Problem -
Beginning at the line with "Click the info@gemeentehw.nl email address", please repeat each line exactly through the end of the records below, including that first line and the last, but no pictures.

Dataset items
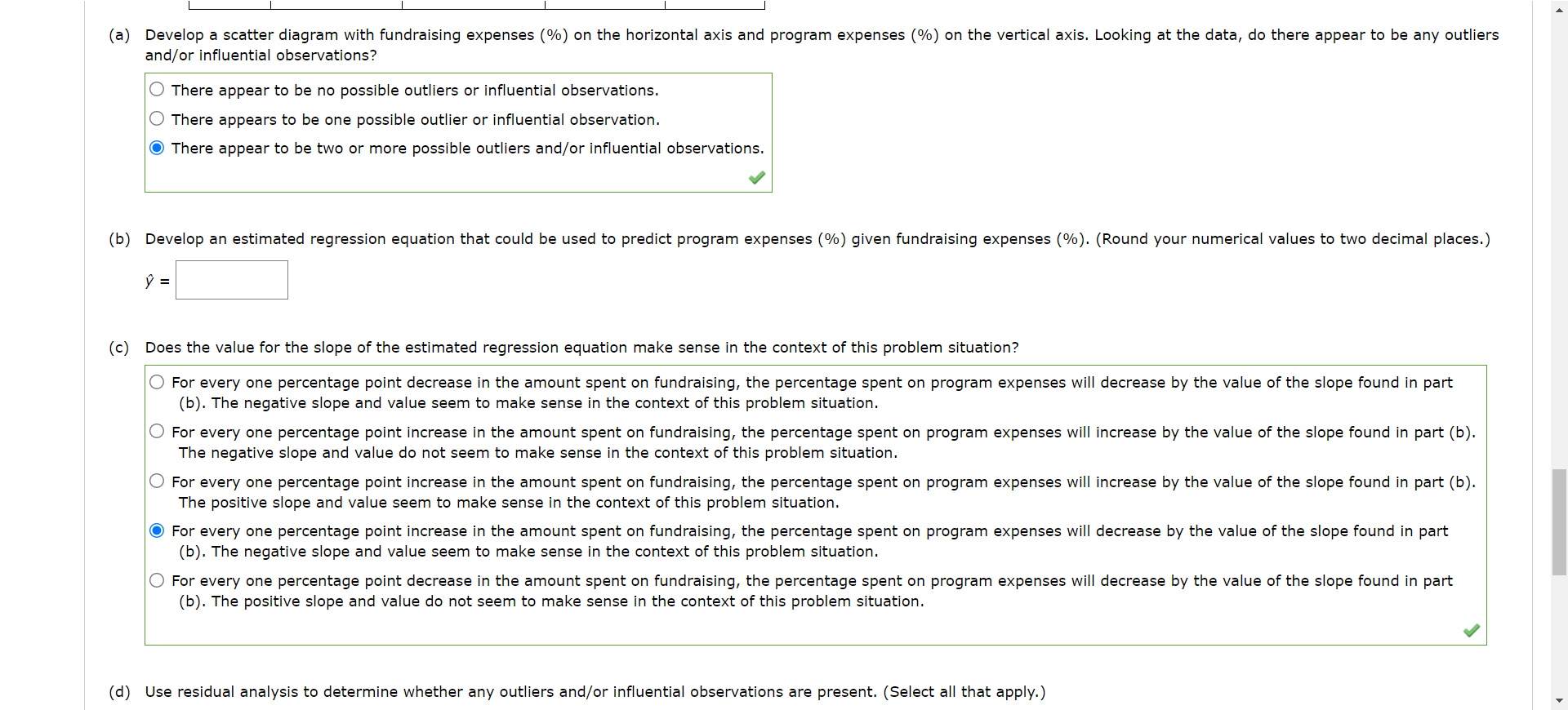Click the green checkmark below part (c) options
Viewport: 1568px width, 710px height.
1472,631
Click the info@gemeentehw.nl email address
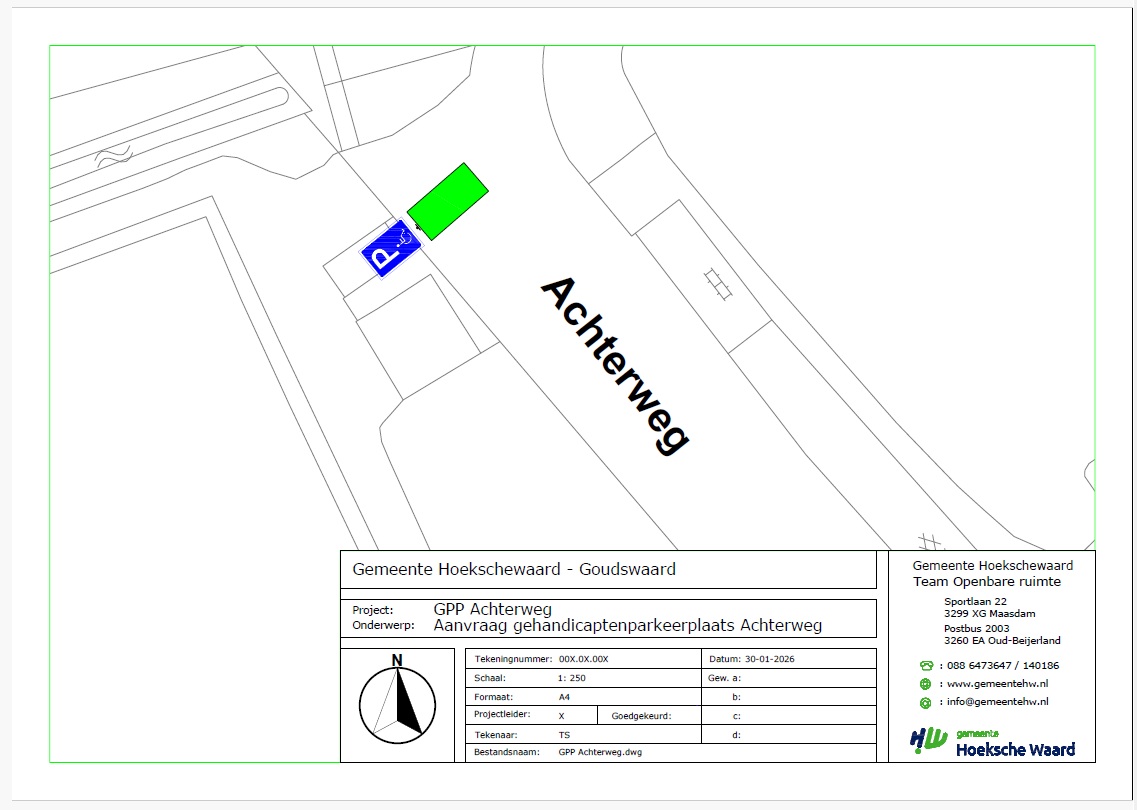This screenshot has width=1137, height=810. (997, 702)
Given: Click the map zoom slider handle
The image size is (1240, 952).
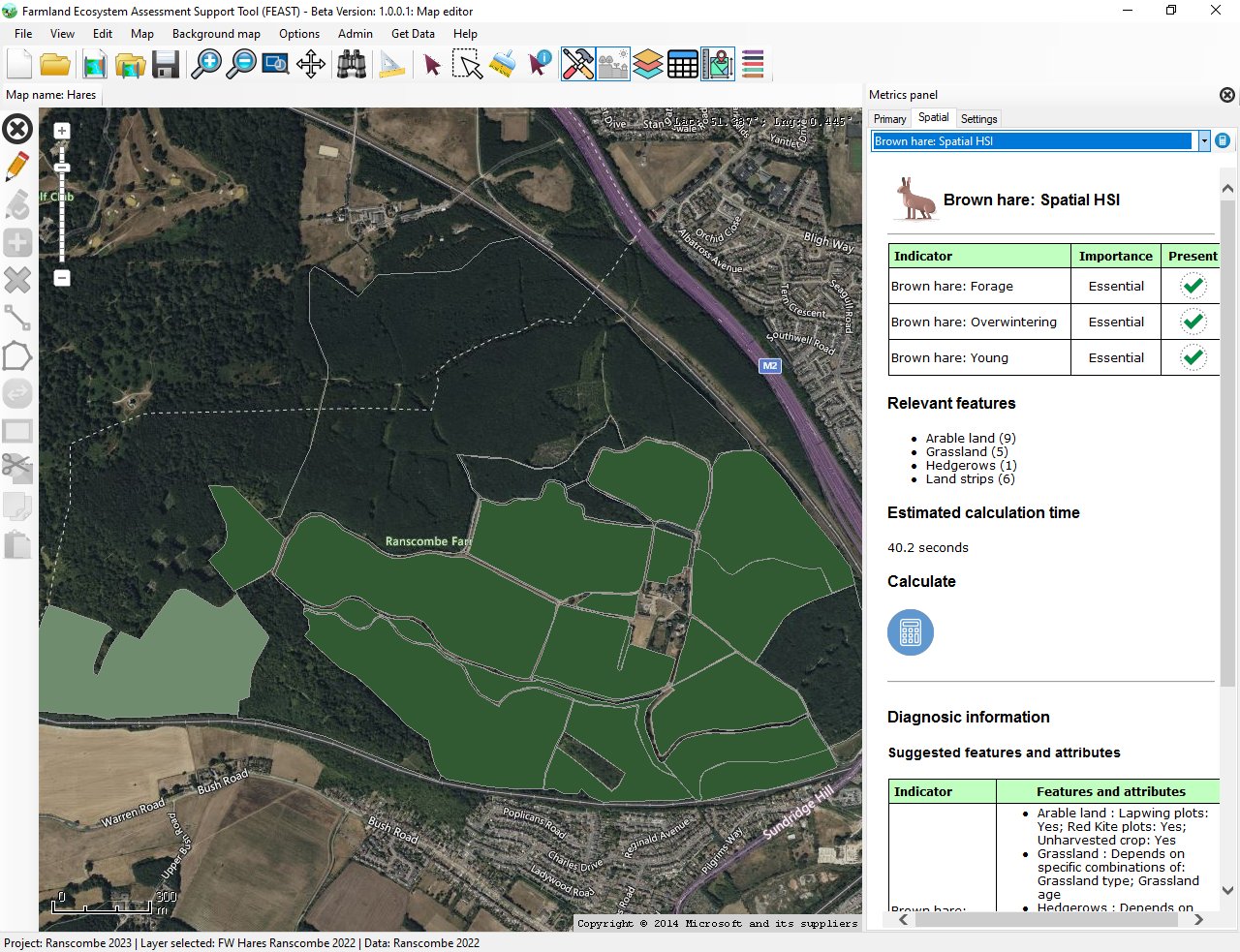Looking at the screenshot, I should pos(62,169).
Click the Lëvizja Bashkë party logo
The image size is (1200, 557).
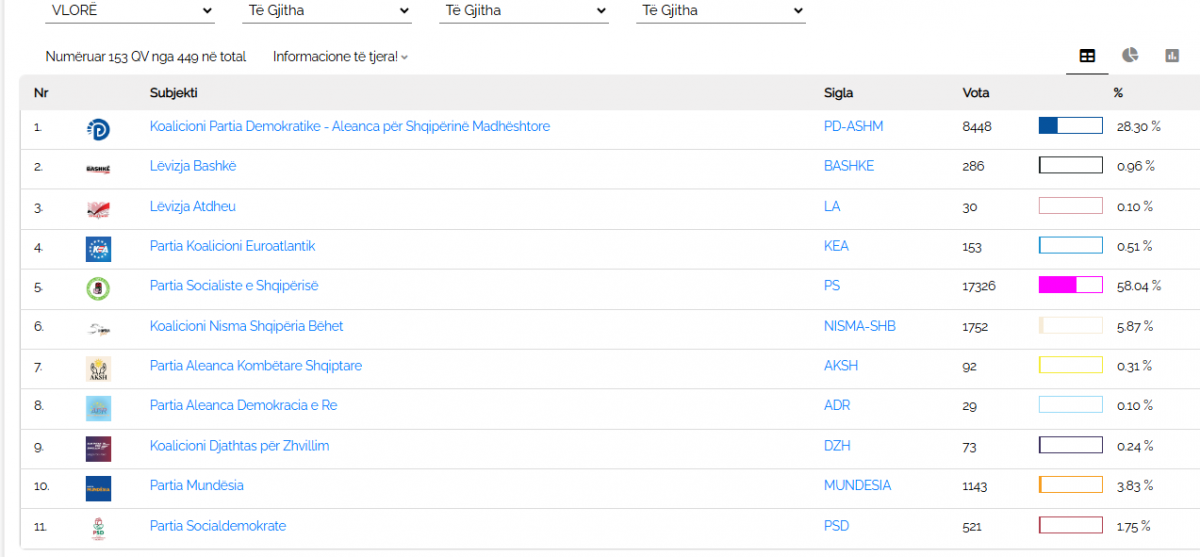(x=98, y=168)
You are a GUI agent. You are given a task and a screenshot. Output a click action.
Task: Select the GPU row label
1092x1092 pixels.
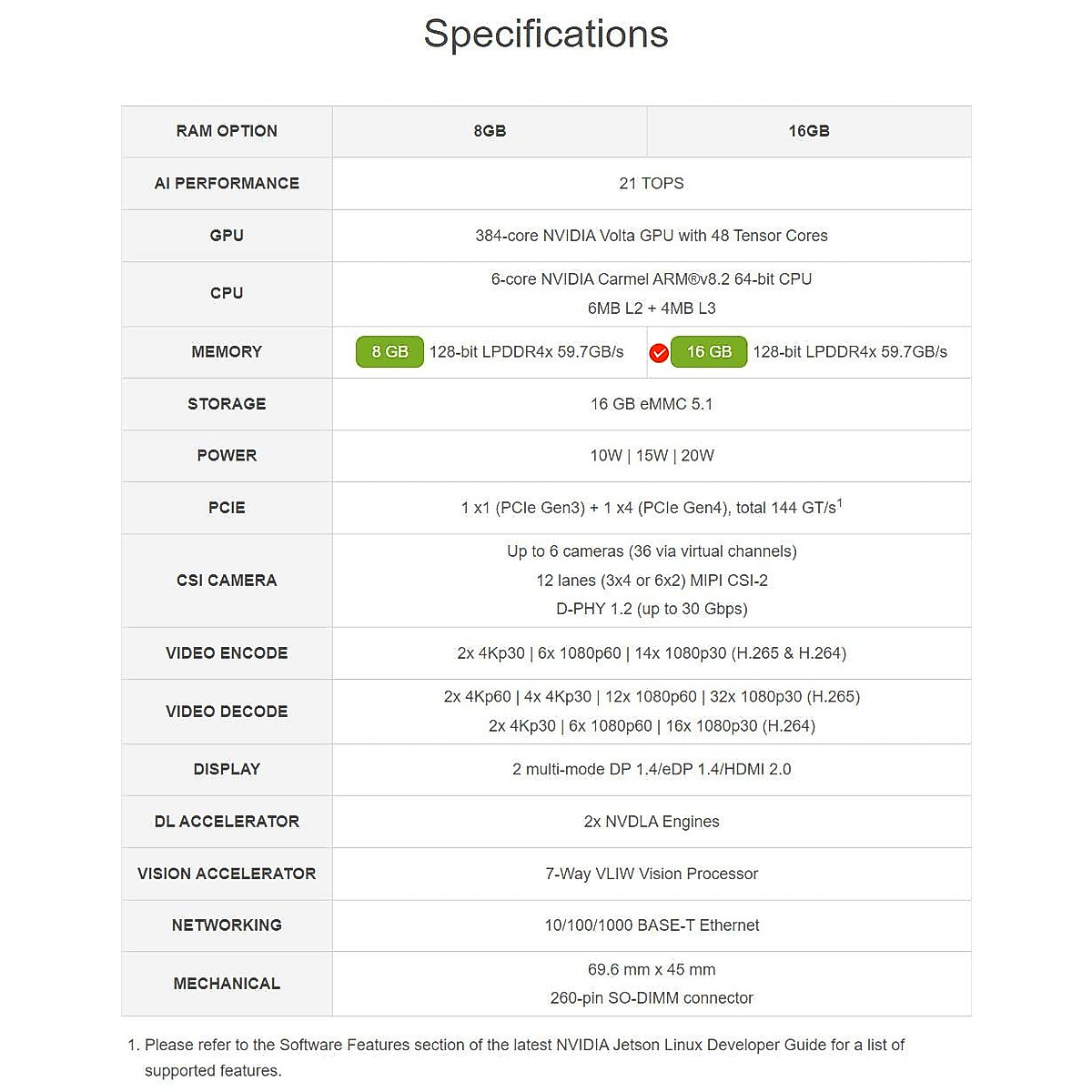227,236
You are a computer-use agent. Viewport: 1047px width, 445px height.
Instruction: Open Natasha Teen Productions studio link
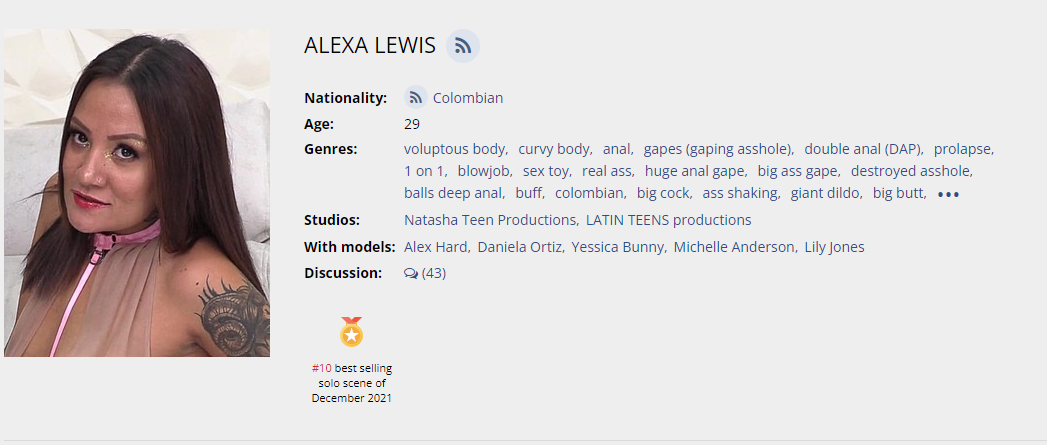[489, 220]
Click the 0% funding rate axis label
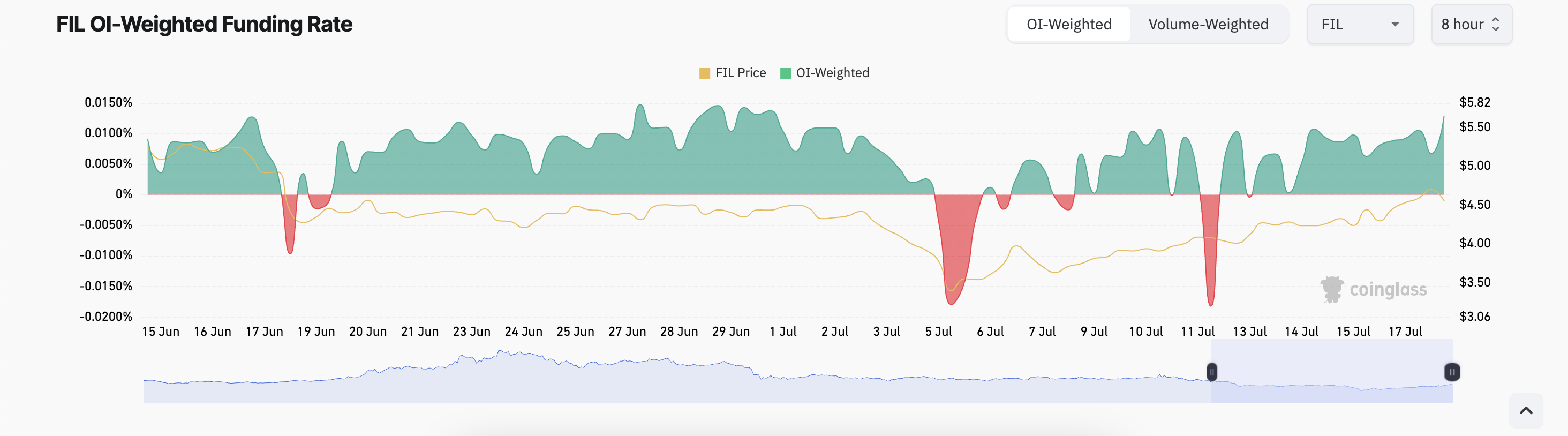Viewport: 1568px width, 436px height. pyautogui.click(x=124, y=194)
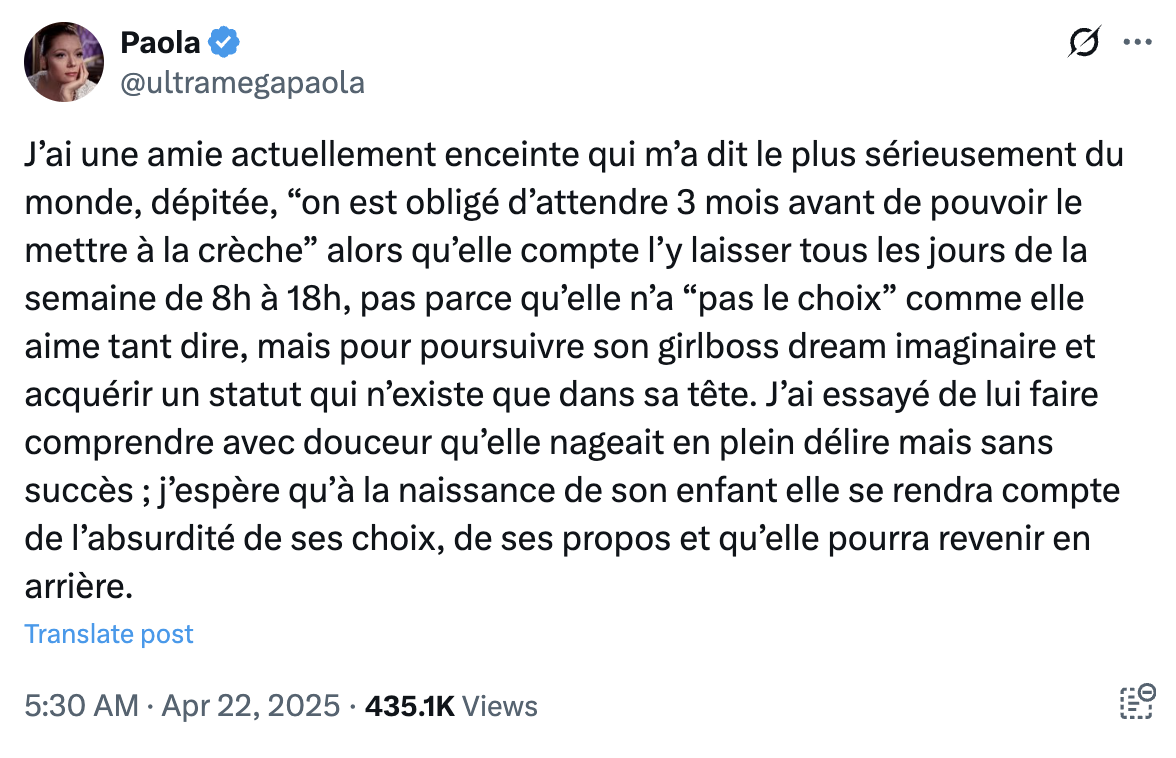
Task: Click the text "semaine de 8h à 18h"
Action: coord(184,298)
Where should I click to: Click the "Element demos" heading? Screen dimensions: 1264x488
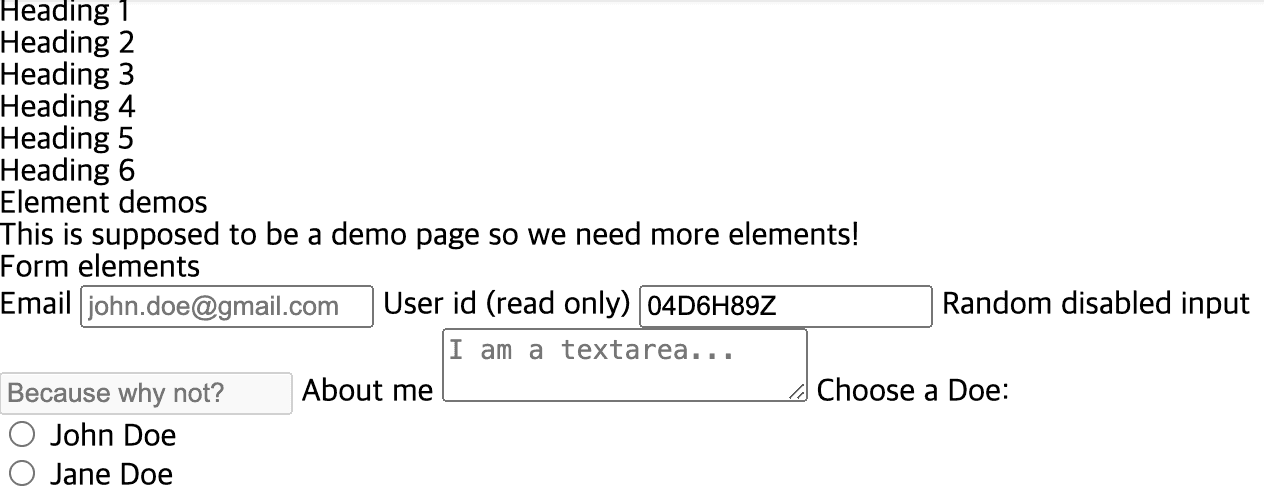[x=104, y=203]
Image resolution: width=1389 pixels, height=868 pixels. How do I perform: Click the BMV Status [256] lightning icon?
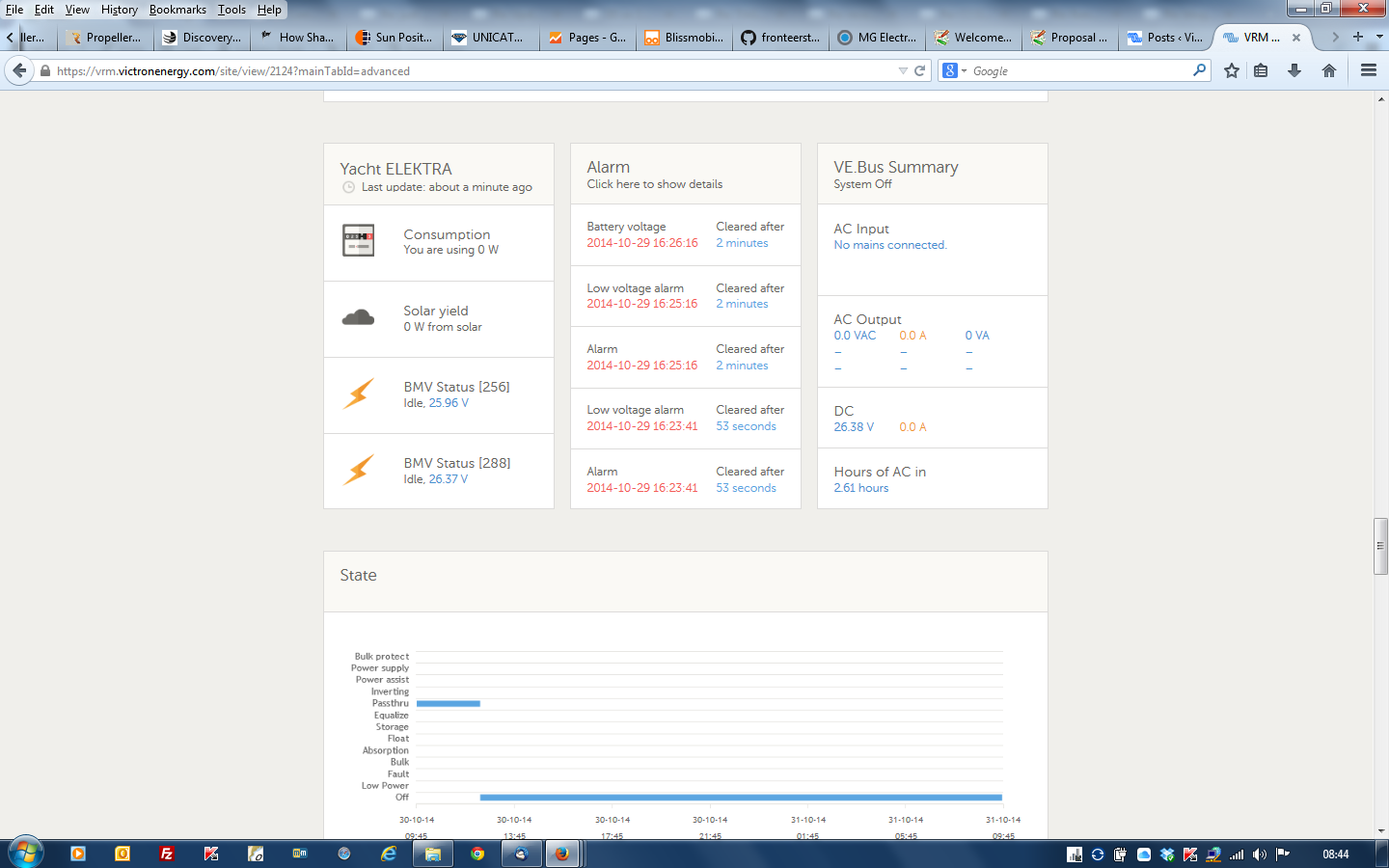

Output for this exercise -
Click the info@gemeentehw.nl email address
This screenshot has width=1137, height=810. (997, 702)
Given: Click the map zoom slider handle
The image size is (1240, 952).
Looking at the screenshot, I should pos(62,169).
Click the Lëvizja Bashkë party logo
The image size is (1200, 557).
(x=98, y=168)
You are a GUI agent. You are given a task and a screenshot. Output a click action.
Task: Select the GPU row label
1092x1092 pixels.
227,236
You are a computer-use agent. Viewport: 1047px width, 445px height.
Instruction: Open Natasha Teen Productions studio link
[489, 220]
Click the 0% funding rate axis label
Viewport: 1568px width, 436px height. pyautogui.click(x=124, y=194)
Task: Click the text "semaine de 8h à 18h"
Action: coord(184,298)
Where should I click to: Click the "Element demos" heading? Screen dimensions: 1264x488
[x=104, y=203]
Image resolution: width=1389 pixels, height=868 pixels. How do I perform: Click the BMV Status [256] lightning icon?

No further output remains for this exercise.